Waves and water

Most people view themselves as waves and forget that they are also water. They are used to living in the realm of birth and death, and they forget about the realm of no birth and no death. Just as a wave lives the life of water, so, too, do we live the life of no birth and no death

Thich Nhat Hanh

Sunday Quote: Giving room

Letting there be room for not knowing is the most important thing of all.

Pema Chodron

It always comes.

Living without contention, we are well-rooted in the earth.  Zen poets say we become a mature bamboo – steady at the base, flexible in strong winds, and responsive to the movement of life.  The strength of non-contentiousness brings patience and trust.  The poet Rilke reminds us,

“Being fully alive means not numbering or counting,

but ripening like a tree which doesn’t force its sap and stands confidently in the storms of winter

not afraid that summer might not come. 

It does come. It always comes.

Jack Kornfield, The Wise Heart

Again and again

Each person becomes a wanderer again and again in the course of life, as we find our true self by becoming lost. Each person carries a “story that could be true.” Each crossroad in life secretly asks the question: Who are you really?

 Michael Meade, 1944 –  American author and mythologist.

Some light

In the Christian Calendar today is the feast of Candlemas. While not as old as the Celtic feast of yesterday, it does date from the 4th Century in Jerusalem, and reflects the same need to mark this moment, halfway between the winter and the spring solstices. It brought light into the darkness – in the Celtic tradition by the lighting of fires, in the Christian by a procession of candles and the blessing of candles for use in the home.

Still, what I want in my life
is to be willing
to be dazzled —
to cast aside the weight of facts

and maybe even
to float a little
above this difficult world.
I want to believe I am looking

into the white fire of a great mystery.
I want to believe that the imperfections are nothing —
that the light is everything — that it is more than the sum
of each flawed blossom rising and fading. And I do.

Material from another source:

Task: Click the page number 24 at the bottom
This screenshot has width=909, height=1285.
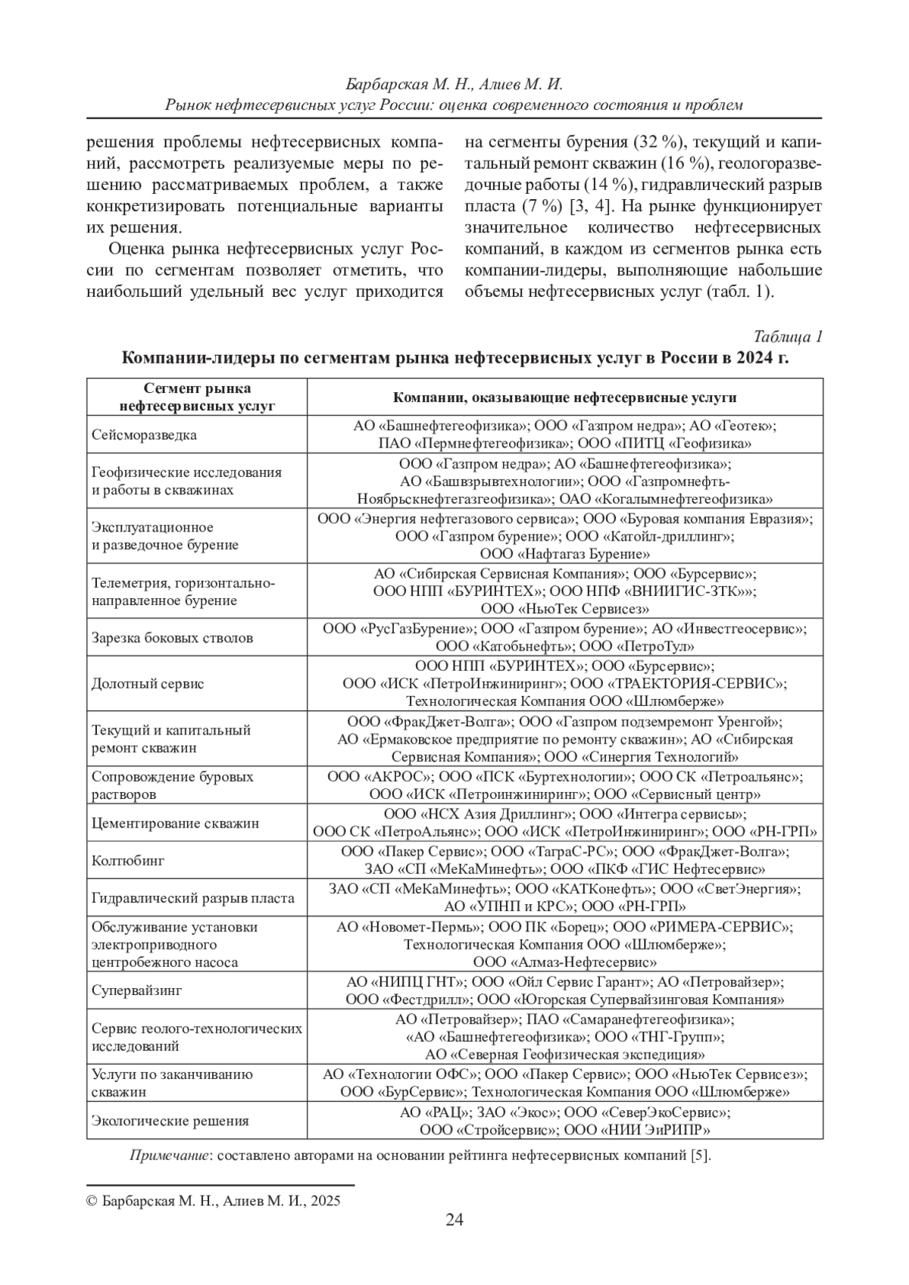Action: click(454, 1220)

Mary Oliver, The Ponds (extract)

Hidden growth

Today is the Celtic feast of Imbolc, the start of the Spring in the old Celtic calendar and here in Ireland. The meaning of Imbolc may derive from  an old Irish word meaning “in the belly”, referring to sheep being pregnant. It was connected with the budding of new life,  which although hidden, gives rise to hope because Spring will soon be here.

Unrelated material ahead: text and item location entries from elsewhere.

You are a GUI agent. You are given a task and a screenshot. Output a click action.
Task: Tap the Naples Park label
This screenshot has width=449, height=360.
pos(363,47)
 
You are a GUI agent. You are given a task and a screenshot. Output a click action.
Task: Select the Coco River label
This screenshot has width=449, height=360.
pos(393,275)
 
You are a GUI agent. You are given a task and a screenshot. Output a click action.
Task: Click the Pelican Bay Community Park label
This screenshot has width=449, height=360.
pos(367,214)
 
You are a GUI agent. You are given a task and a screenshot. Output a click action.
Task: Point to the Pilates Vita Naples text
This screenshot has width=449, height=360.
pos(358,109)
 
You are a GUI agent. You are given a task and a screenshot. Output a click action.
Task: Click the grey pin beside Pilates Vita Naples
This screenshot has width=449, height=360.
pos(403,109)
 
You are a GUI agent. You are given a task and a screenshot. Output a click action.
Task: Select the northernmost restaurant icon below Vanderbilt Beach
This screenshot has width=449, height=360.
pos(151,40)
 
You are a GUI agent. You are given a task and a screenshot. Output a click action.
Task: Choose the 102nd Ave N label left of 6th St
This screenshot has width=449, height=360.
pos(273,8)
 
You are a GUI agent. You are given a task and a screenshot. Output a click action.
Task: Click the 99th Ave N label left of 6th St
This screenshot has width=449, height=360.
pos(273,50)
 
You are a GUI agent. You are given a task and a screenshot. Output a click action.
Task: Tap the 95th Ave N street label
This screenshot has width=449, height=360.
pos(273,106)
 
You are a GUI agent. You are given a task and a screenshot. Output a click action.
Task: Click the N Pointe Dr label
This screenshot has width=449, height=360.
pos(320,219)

Hiding is underestimated. We are hidden by life in our mother’s womb until we grow and ready ourselves for our first appearance in the lighted world…..Hiding done properly is the internal faithful promise for a proper future emergence, as embryos, as children or even as emerging adults in retreat from the names that have caught us and imprisoned us, often in ways where we have been too easily seen and too easily named.

We live in a time of the dissected soul, the immediate disclosure; our thoughts, imaginings and longings exposed to the light too much, too early and too often, our best qualities squeezed too soon into a world already awash with too easily articulated ideas that oppress our sense of self and our sense of others. What is real is almost always to begin with, hidden, and does not want to be understood by the part of our mind that mistakenly thinks it knows what is happening. Hiding is a bid for independence, from others, from mistaken ideas we have about our selves….Hiding leaves life to itself, to become more of itself. Hiding is the radical independence necessary for our emergence into the light of a proper human future.